What a great post @meditationmann. Really good work mate.
I love this post because I can relate to pretty much everything that is said. It stirred up in me lessons I have learned but forget to focus on and made me look at some things from new perspectives.
We separate from the part of ourselves that experienced this trauma in order to be able to survive because it is the only thing we know how to do.
Man, how true this is! Speaking from experience, when I experienced trauma as a child, it forced certain dichotomies to rise up. In my limited way of thinking, I thought either the people who are supposed to protect me are incapable and deeply flawed, or there is something deeply flawed within me. Safety is paramount for children, so we prioritize keeping our guardians blameless. That forces the issue inward. It must be me. I must be defective. The next step is to take those broken pieces, bury them deep, and never look back.
The relationship between trauma and triggers fascinates. I had a therapist once describe them as 10-2 reactions. Something happens that should warrant a level 2 reaction, but I respond with a forceful 10. What the heck? It is literally like that thing takes you all the way back to the origination of the wound.
Our emotions are what makes us humans; embrace them!
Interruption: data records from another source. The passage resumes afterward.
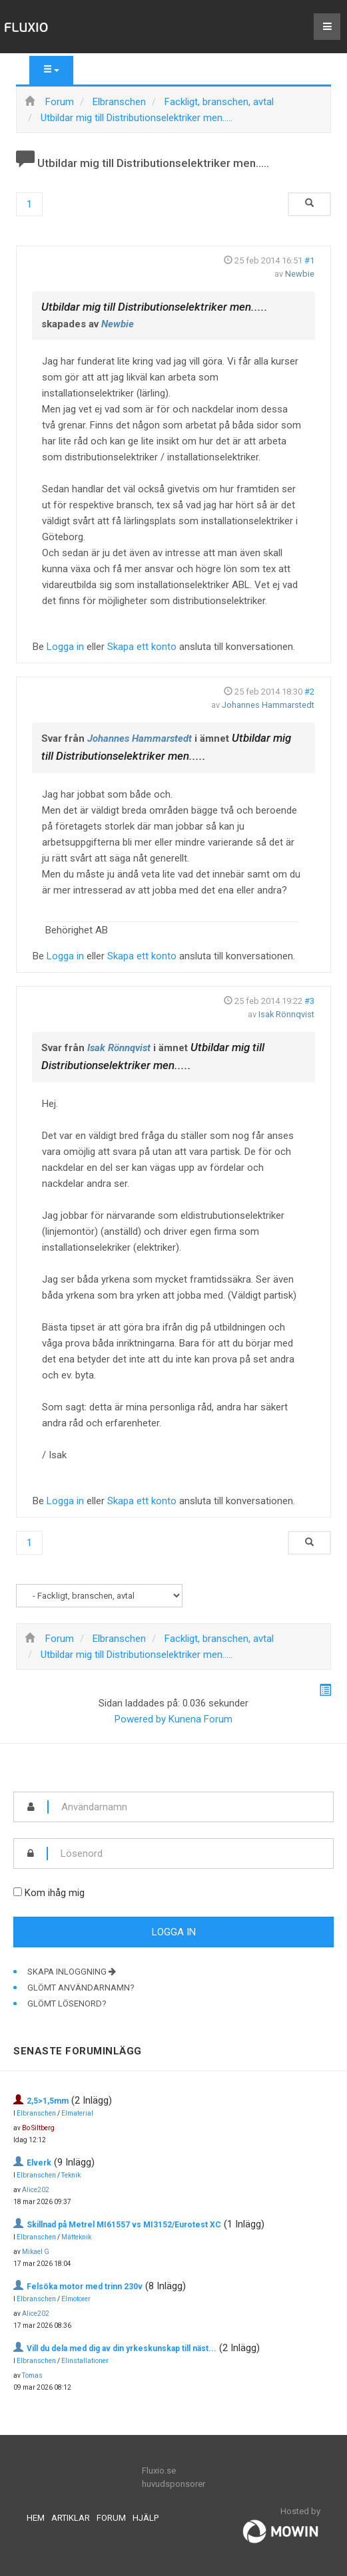  What do you see at coordinates (71, 1972) in the screenshot?
I see `Skapa inloggning` at bounding box center [71, 1972].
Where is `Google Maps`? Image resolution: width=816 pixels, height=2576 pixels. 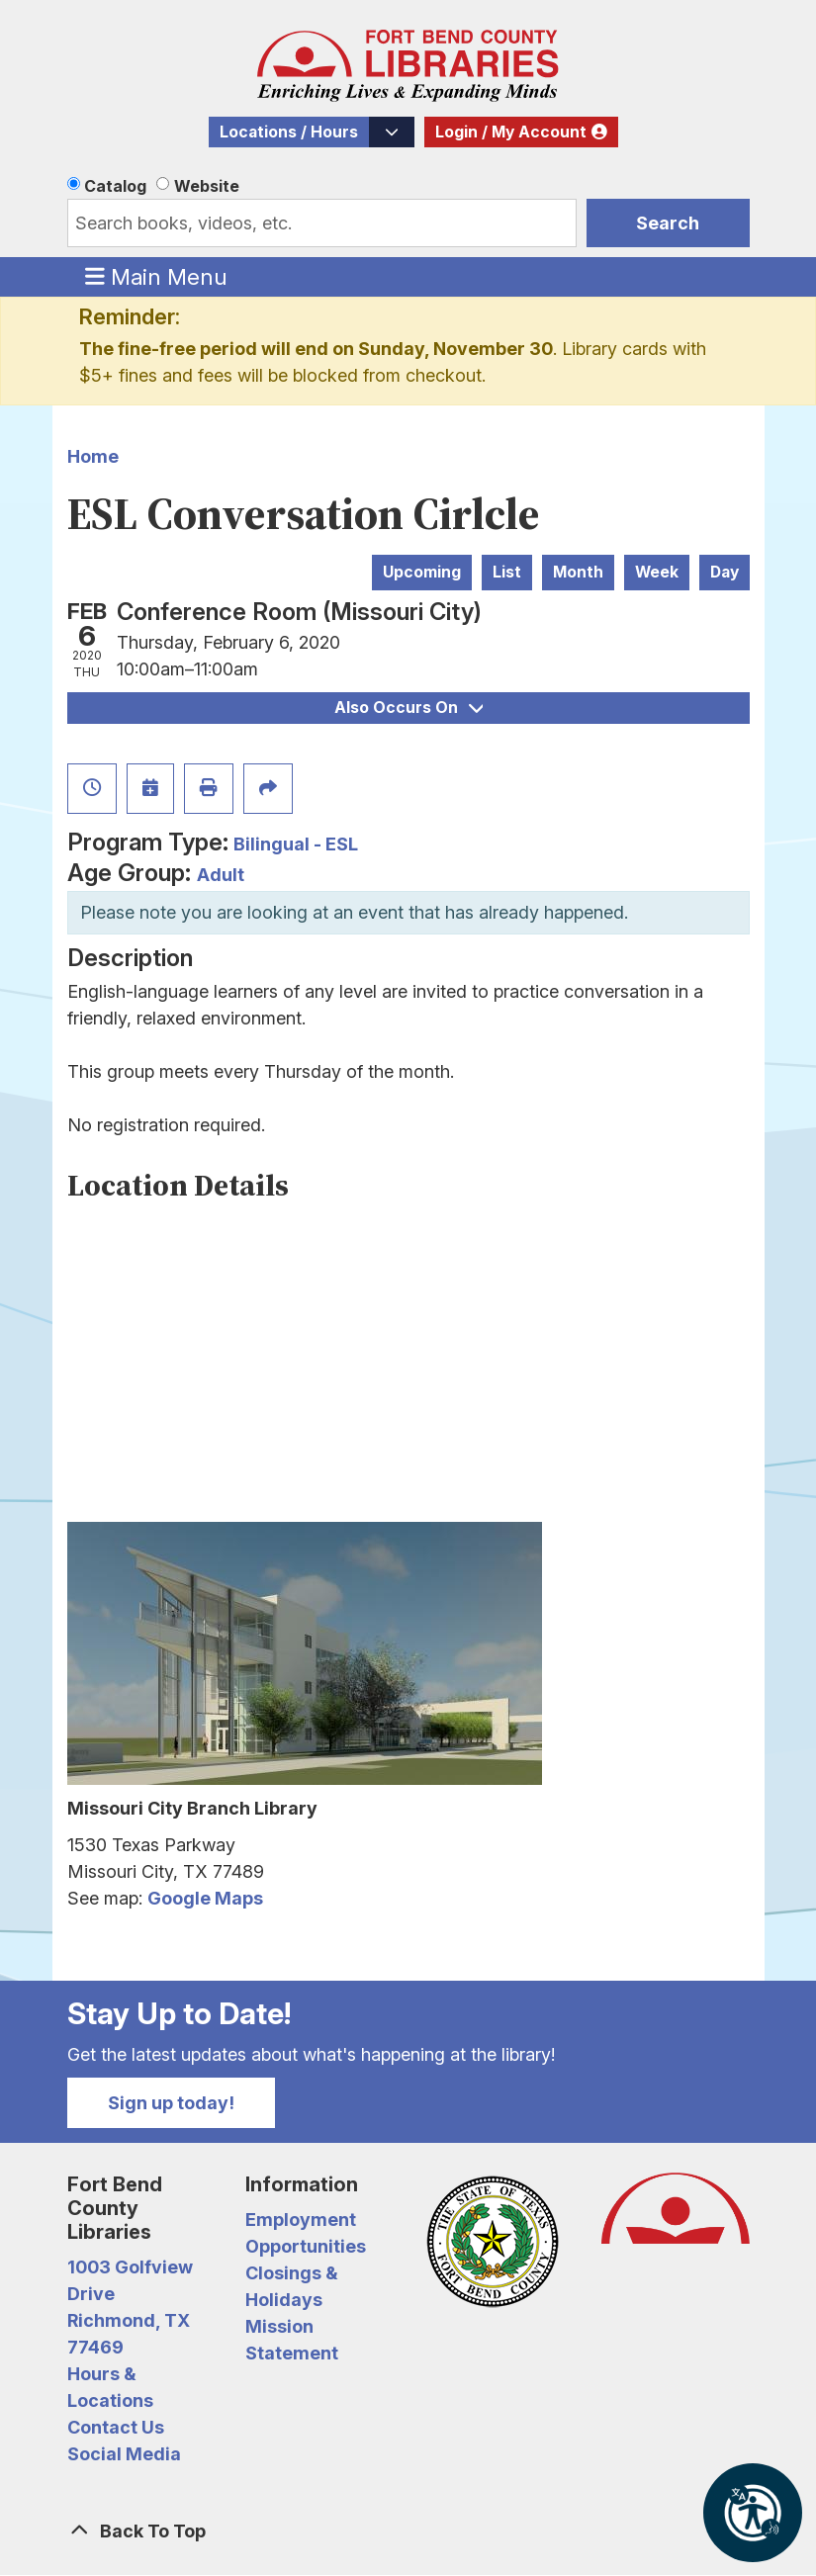 Google Maps is located at coordinates (205, 1898).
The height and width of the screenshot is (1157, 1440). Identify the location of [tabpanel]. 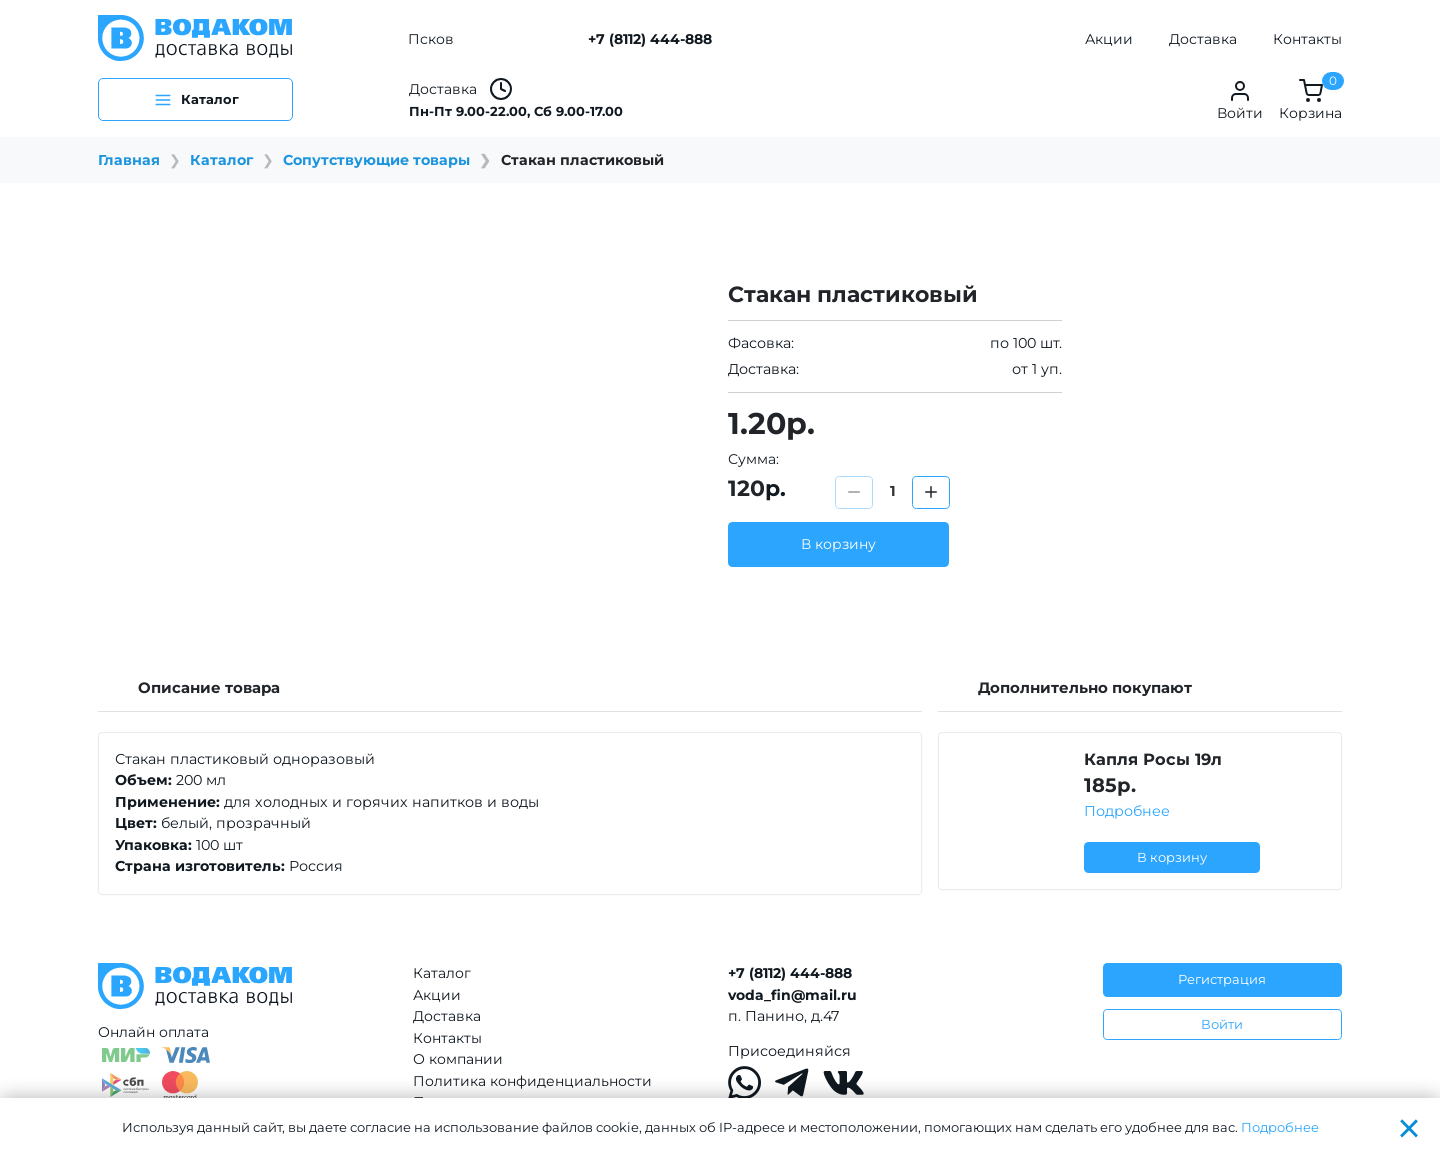
(510, 813).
Amen. I don't know if the massive suppression of emotions is exclusively a male experience, but it is very clear the culture actively discourages boys from being emotional. What a scandal.
Instead of seeing ourselves for our true divine potential, we begin to see our identity as our darkness.
^That is a powerful truth right there. Yes, we must go through the darkness (I call it the wasteland), but it is also dangerous. While burying the emotions is a terrible coping mechanism, it does provide some shelter from the heavy feelings. Diving head first into that space and tearing down all of those walls can easily send us into spirals. Negative acting out can actually increase as we start to do this work. It usually gets worse before it gets better.
I think that is why it is so important to have a community that walks with you. Ultimately, this is your journey and no one else can do the work of walking through your darkness. But their love and companionship will go with you and help keep you safe.
I think I should wrap up this ramble! I really liked your post and thanks for sharing your insights!